— Start of Supplied passage —
P U N J A B    S T O R I E S


Kisan union on warpath against government
Threatens to boycott purchase agencies
Tribune News Service

Patiala, November 18
The Bharti Kisan Union (BKU), led by Mr Balbir Singh Rajewal today held out a threat to stop the sale of wheat to government agencies if the authorities concerned failed to increase its minimum support price (MSP) to Rs 1,050 per quintal from Rs 750 per quintal as announced by the Centre. Not only this, the farmers also threatened to create drought like conditions in Punjab if their demands were not met. They said in the next five years, the world was going to face a severe shortage of foodgrains and it was due to this that the Centre had fixed Rs 750 as MSP of wheat but this MSP of wheat was not sufficient and it should be increased to Rs 1,050 per quintal.

The BKU held out this threat after staging a dharna in front of Sewa Singh Thikhriwala statue to lodge a protest against the indifferent attitude of the state government.
— End of Supplied passage —
— Start of Provided material —
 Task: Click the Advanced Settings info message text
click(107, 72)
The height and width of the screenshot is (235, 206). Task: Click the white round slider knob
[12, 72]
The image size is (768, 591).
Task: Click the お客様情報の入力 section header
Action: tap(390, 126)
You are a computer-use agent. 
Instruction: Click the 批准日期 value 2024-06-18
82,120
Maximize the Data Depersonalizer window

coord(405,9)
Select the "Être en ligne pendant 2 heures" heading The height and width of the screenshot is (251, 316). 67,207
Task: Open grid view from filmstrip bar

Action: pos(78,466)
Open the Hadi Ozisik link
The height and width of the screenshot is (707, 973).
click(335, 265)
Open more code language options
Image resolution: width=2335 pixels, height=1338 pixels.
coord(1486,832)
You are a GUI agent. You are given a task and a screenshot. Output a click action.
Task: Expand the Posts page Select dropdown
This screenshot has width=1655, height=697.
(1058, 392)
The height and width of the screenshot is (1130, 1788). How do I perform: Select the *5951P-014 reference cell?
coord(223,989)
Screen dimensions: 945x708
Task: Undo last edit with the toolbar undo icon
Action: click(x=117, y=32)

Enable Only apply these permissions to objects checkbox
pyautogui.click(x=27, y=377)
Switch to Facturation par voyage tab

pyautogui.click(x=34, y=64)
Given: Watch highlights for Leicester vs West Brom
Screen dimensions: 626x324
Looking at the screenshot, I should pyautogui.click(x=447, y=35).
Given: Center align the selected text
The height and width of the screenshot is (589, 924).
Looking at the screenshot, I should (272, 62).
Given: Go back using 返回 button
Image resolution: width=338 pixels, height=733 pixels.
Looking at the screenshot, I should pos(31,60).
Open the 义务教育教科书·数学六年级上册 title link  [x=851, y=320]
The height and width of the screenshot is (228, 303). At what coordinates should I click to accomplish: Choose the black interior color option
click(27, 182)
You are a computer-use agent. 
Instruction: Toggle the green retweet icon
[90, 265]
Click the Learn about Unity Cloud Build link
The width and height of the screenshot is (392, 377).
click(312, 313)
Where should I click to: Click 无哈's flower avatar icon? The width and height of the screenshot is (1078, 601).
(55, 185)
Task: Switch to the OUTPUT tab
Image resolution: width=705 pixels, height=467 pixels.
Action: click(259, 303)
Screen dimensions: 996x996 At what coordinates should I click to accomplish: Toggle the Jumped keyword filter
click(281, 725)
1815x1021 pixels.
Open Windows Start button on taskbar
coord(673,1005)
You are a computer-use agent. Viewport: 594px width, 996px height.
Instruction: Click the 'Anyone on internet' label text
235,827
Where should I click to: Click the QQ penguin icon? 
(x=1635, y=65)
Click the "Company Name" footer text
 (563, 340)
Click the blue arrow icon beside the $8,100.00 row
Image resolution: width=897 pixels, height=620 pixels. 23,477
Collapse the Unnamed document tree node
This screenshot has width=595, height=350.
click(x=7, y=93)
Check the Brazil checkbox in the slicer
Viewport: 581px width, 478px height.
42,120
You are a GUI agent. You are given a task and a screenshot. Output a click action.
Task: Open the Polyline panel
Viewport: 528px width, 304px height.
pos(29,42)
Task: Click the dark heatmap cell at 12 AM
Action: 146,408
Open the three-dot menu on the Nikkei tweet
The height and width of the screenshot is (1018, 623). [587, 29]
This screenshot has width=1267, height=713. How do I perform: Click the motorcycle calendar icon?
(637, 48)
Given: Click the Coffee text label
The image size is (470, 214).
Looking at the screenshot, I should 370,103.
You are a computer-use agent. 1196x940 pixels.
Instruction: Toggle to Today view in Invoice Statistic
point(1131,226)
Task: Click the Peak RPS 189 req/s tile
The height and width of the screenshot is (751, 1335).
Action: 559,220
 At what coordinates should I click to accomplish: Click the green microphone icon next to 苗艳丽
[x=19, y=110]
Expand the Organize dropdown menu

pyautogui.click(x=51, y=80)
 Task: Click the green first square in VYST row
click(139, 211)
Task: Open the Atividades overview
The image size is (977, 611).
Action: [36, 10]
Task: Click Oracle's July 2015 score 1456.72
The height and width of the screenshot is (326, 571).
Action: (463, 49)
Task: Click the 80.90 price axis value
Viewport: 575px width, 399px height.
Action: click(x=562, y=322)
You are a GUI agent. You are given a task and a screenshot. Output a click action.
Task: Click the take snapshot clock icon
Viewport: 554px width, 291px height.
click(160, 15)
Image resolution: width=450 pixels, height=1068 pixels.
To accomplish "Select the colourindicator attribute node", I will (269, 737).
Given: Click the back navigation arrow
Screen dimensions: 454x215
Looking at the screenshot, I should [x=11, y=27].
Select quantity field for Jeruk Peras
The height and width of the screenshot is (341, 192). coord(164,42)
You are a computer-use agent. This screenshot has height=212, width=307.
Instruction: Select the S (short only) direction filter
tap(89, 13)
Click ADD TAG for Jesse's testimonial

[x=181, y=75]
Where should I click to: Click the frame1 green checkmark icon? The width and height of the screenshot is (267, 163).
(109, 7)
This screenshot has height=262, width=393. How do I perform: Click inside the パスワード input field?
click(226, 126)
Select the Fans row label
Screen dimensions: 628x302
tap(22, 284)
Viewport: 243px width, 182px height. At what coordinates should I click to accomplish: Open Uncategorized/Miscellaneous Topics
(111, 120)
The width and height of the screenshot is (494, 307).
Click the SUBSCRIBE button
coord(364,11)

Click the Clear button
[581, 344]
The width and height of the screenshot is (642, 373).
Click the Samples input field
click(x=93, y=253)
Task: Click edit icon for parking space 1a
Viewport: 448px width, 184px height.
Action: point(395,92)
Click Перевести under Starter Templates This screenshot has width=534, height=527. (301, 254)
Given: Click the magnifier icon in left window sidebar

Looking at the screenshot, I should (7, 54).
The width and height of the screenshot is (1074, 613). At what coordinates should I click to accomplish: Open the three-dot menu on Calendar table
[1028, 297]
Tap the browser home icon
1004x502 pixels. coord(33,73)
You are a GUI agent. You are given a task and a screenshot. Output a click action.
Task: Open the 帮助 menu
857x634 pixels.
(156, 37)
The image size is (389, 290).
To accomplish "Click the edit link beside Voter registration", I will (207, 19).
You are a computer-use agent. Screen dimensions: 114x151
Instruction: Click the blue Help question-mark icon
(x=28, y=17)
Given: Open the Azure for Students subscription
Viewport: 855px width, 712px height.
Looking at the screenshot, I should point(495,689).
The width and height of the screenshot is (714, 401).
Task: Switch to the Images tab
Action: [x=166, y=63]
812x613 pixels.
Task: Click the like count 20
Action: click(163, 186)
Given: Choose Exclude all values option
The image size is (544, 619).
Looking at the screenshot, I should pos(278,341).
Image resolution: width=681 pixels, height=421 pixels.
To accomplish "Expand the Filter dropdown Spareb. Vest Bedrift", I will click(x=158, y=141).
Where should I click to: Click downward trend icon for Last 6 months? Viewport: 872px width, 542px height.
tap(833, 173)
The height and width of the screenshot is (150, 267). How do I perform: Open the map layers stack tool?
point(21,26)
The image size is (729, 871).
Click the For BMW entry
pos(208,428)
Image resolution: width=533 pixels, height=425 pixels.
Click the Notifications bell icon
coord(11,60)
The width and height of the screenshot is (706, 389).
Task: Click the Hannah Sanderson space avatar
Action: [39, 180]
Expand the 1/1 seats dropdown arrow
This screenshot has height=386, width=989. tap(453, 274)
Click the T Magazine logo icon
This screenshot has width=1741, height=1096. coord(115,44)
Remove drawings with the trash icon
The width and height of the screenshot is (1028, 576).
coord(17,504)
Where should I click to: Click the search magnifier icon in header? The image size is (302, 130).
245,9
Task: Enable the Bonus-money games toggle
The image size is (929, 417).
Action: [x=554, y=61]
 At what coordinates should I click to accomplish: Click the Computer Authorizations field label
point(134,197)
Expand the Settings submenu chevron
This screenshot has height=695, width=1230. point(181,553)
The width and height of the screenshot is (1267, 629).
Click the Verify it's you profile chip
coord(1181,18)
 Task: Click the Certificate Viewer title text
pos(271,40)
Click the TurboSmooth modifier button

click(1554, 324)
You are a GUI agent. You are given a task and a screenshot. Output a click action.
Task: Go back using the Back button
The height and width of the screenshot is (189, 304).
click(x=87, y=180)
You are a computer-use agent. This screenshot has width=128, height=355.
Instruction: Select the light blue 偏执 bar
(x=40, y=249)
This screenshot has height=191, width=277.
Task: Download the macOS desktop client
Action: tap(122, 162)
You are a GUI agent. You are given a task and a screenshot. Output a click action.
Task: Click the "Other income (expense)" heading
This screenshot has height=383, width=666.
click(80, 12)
— End of Provided material —
→ Directives:
[1] From the farmers' union report, reproduce word for word the passage from "The BKU held" up to and including "the state government.".
[2] Decide whether each statement agrees with the farmers' union report, answering yes or no and quoting the deciding words: (a) The union wanted the wheat support price raised to Rs 1,050 per quintal. (b) The dharna was held in front of the state assembly. (c) The Rs 750 per quintal figure had been announced by the Centre.

→ Outputs:
[1]
The BKU held out this threat after staging a dharna in front of Sewa Singh Thikhriwala statue to lodge a protest against the indifferent attitude of the state government.

[2]
(a) Yes: "increase its minimum support price (MSP) to Rs 1,050 per quintal"
(b) No: "staging a dharna in front of Sewa Singh Thikhriwala statue"
(c) Yes: "from Rs 750 per quintal as announced by the Centre"